More than 100 people gathered at the Lejeune Memorial Gardens Wednesday morning to honor the lives lost during the 9/11 attacks 12 years ago.
Planes hijacked by terrorists crashed into the World Trade Center towers, the Pentagon and a field in Pennsylvania, killing almost 3,000 people.
"Things were happening pretty fast that day, as you remember," said Russell Jamison, a survivor of the Pentagon attack. "First, one plane hits the north tower. Then, one plane hits the south tower, plane just hits the Pentagon. We've got others coming in."
Community members, law enforcement officers and emergency services employees attended Wednesday's ceremony at Lejeune Memorial Gardens, where volunteers held pictures of some of the victims- civilians, emergency responders and military members.
The ceremony was filled with music, prayer and song as stories of lost loved ones were shared.
"Everyone had a feeling- they remember where they were, they remember how they felt when it happened, of the concerns, the fears of what happened up there," said Marcia Wright of the Onslow County Civic Affairs Committee. "What happened that day, what was going to happen after that was a big concern."
But Jamison said he saw plenty of kindness that day- people risking their lives to save others.
"It was individual acts of courage and a lot of selfless teamwork, a lot of teamwork," Jamison said.

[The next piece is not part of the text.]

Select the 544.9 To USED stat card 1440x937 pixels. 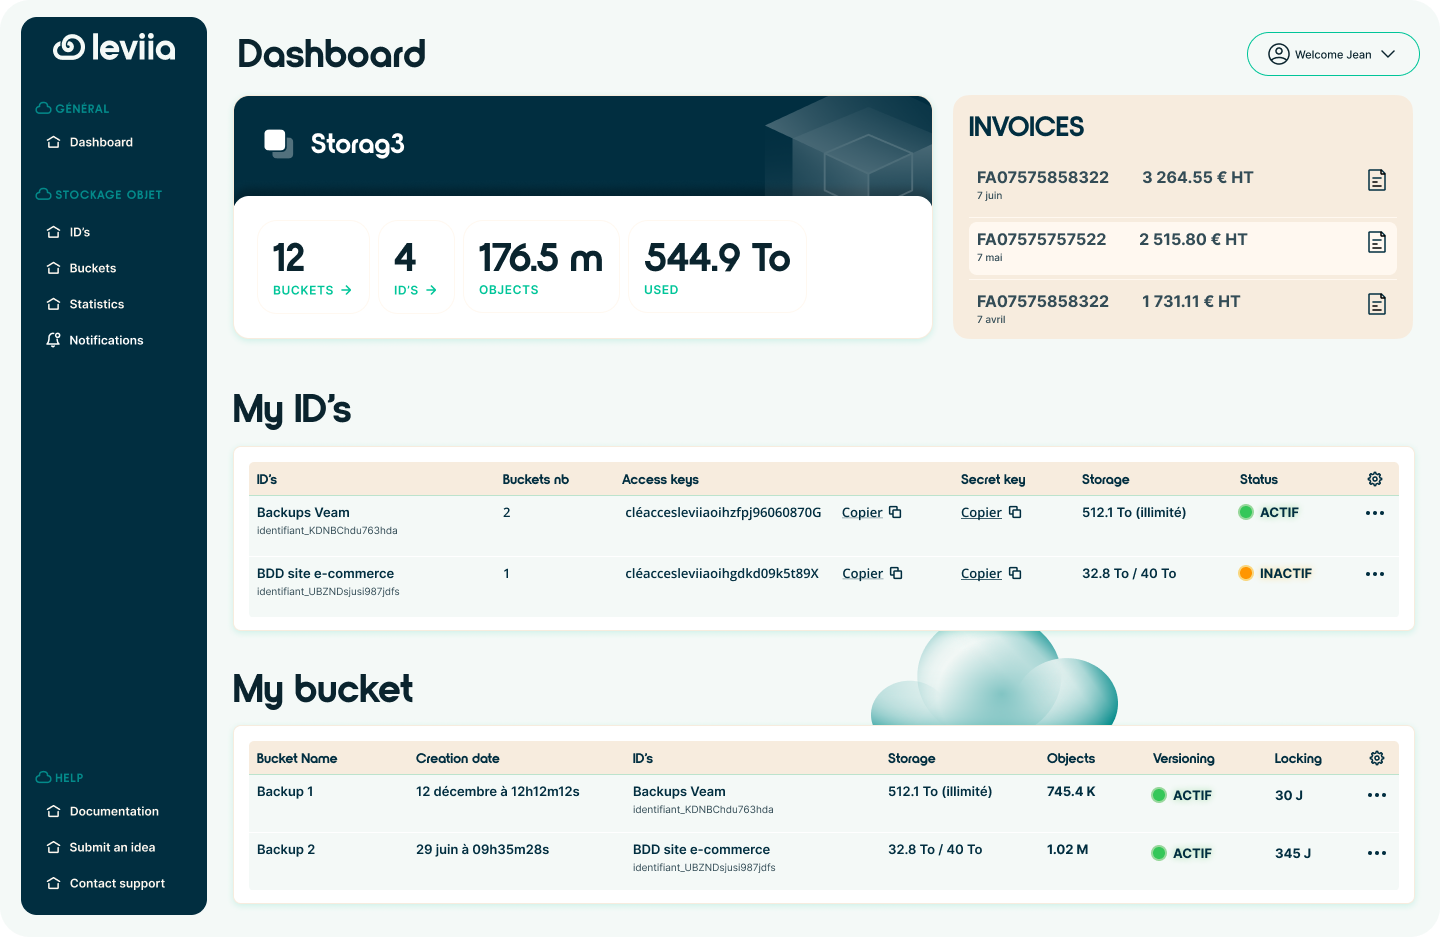coord(716,266)
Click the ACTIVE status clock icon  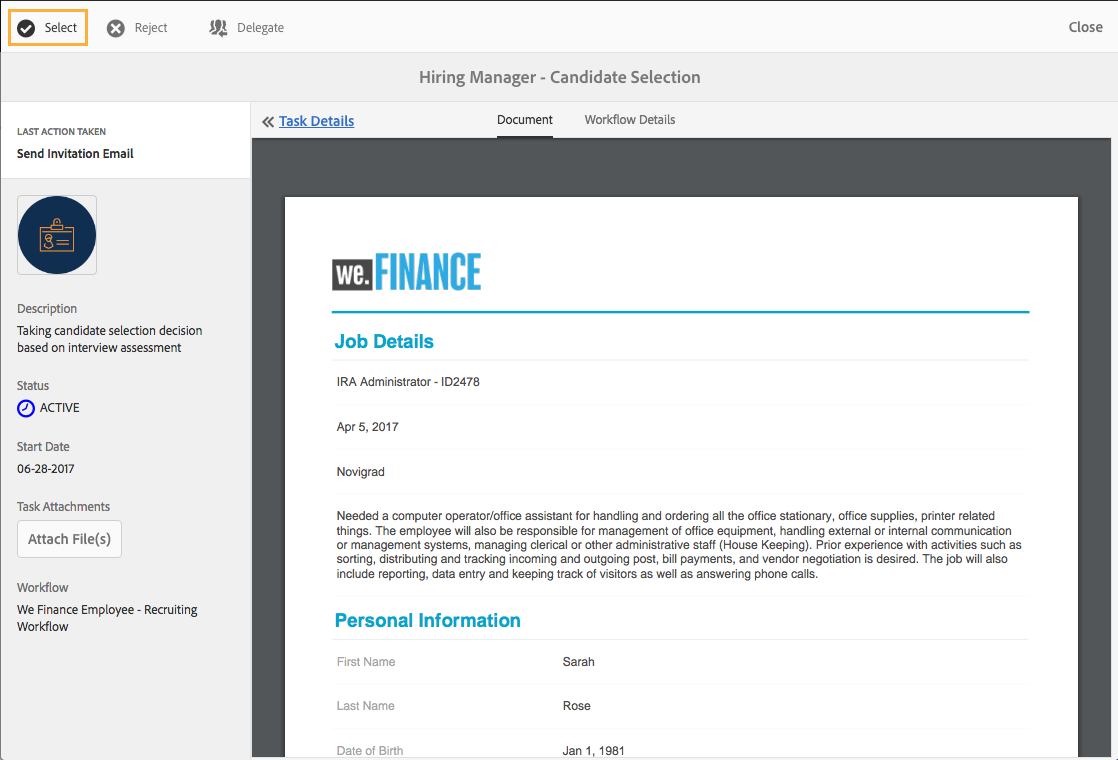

Wright said she hopes the younger generation will continue this memorial for years to come.
"It's a transient community because of the military," Wright said. "We want to make sure that everyone here now and generations moving forward remember and understand what happened that day and what it means to the community."
Philip Buffa was a firefighter on duty during 9/11. He shared one of his favorite quotes to live by.
"Always remember, never forget, live life worthy of their sacrifice," Buffa said. "If people can do that every day, it will change the world."